◆ INFORMATION GIVEN ◆
┏━━

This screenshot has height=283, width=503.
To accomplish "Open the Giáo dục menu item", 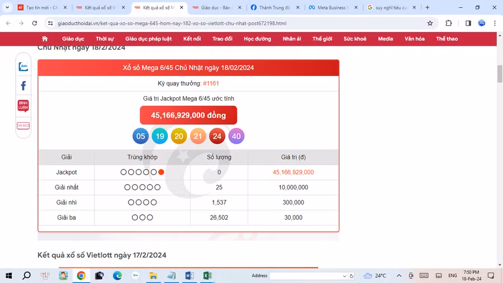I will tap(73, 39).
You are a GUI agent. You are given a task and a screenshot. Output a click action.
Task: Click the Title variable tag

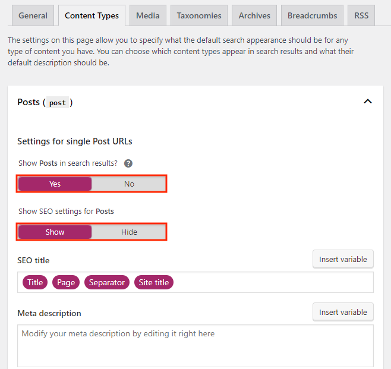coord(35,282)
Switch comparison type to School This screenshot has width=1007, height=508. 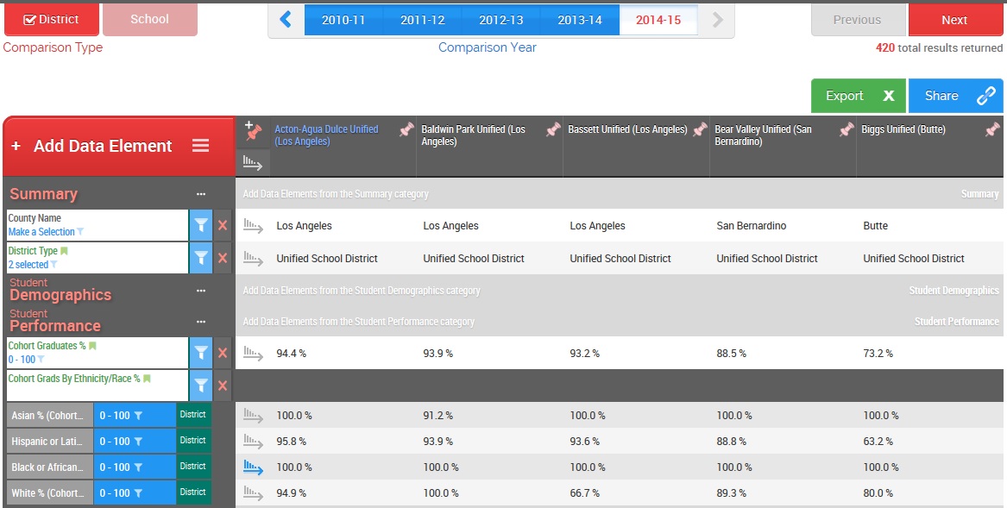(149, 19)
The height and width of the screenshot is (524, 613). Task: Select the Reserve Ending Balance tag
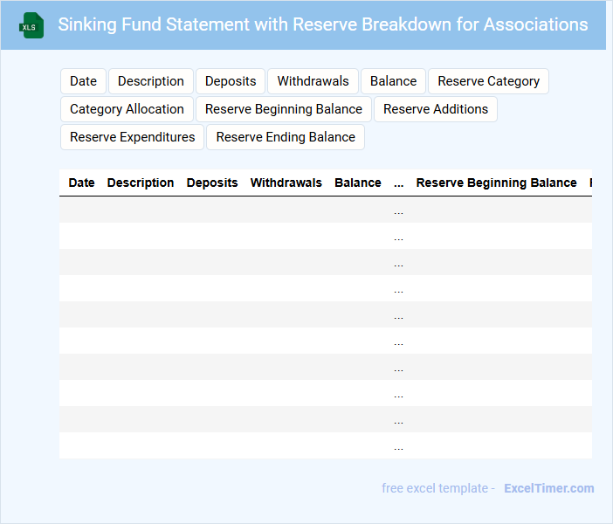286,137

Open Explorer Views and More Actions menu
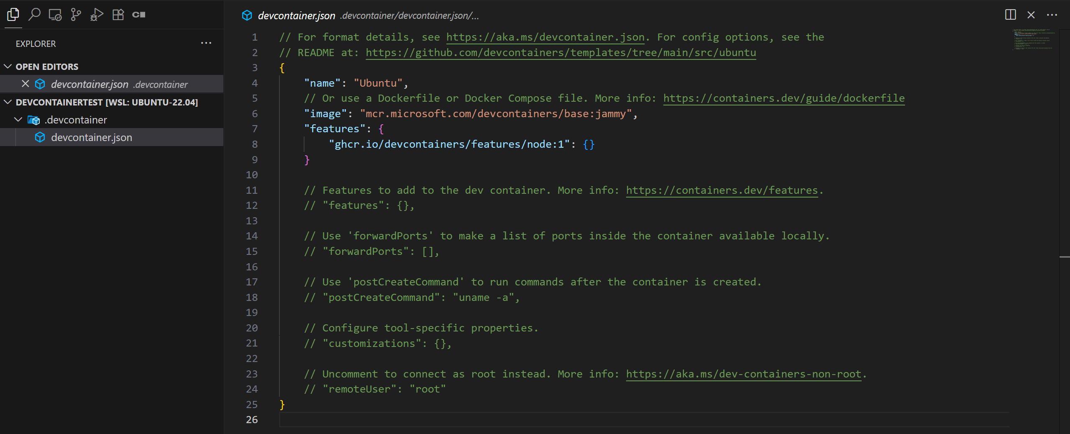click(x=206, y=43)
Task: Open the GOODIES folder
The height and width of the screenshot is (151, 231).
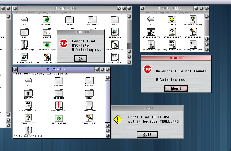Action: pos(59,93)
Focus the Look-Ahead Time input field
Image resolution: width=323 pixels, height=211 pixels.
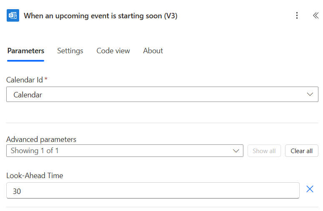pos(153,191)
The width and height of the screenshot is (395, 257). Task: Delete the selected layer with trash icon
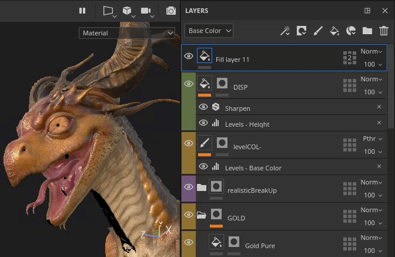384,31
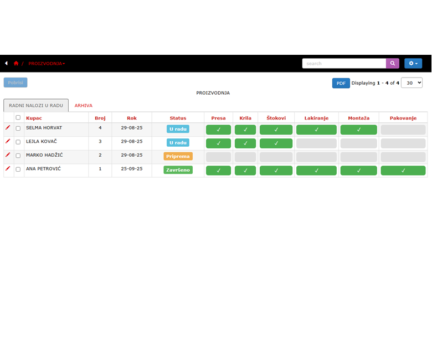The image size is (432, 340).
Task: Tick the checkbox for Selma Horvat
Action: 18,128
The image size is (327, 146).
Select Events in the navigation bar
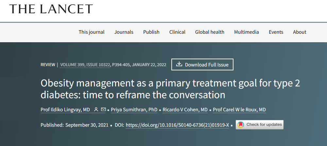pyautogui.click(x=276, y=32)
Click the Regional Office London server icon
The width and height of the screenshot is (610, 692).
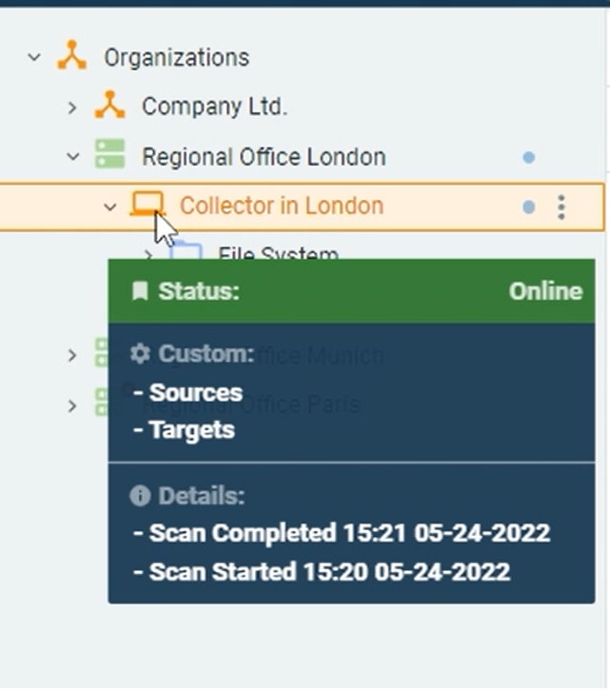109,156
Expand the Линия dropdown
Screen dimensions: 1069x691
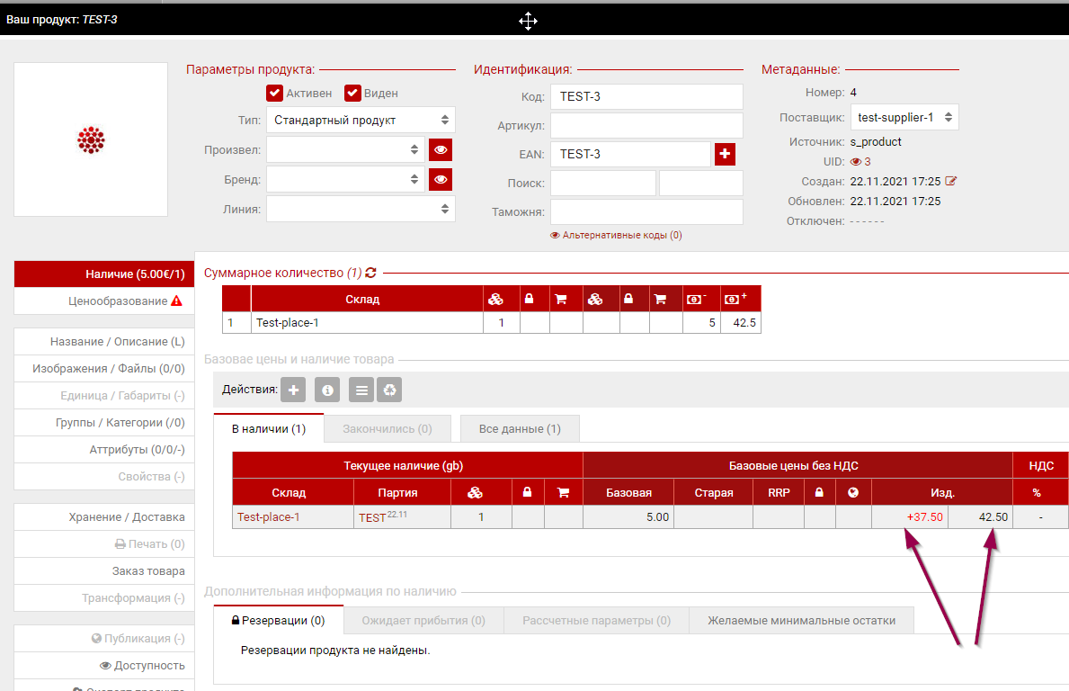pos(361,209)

┗━━
┏━━

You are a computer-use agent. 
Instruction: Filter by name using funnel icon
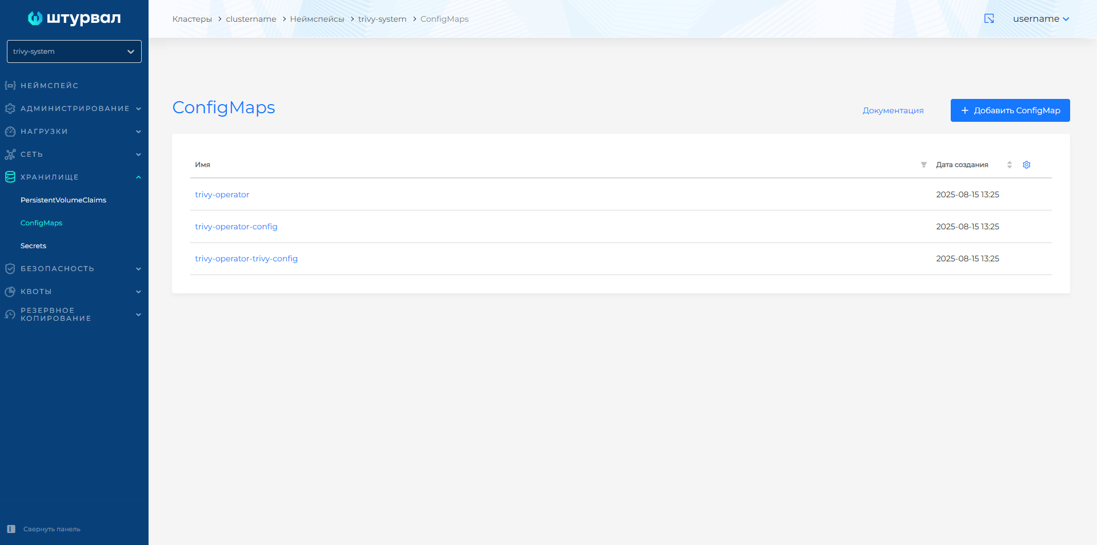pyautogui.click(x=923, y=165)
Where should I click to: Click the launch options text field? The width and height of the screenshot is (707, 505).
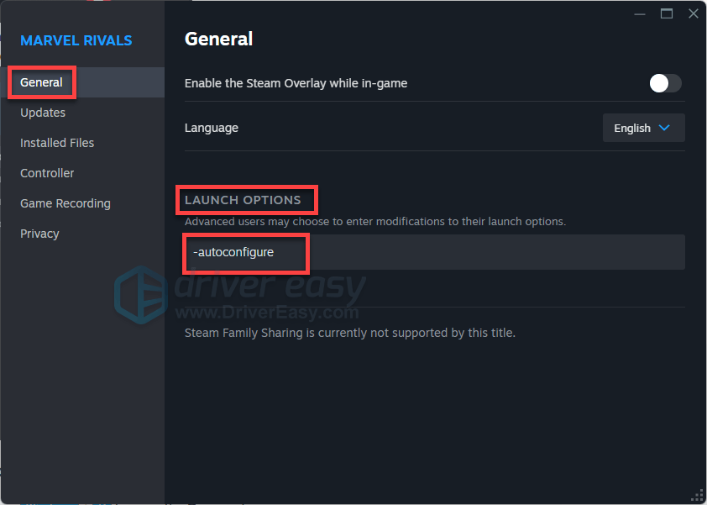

┗━━

◆ AIM OF THE EXERCISE ◆
For every line in the records above that holds "field", add one, and report the sum alone.

◆ YOUR SOLUTION ◆
2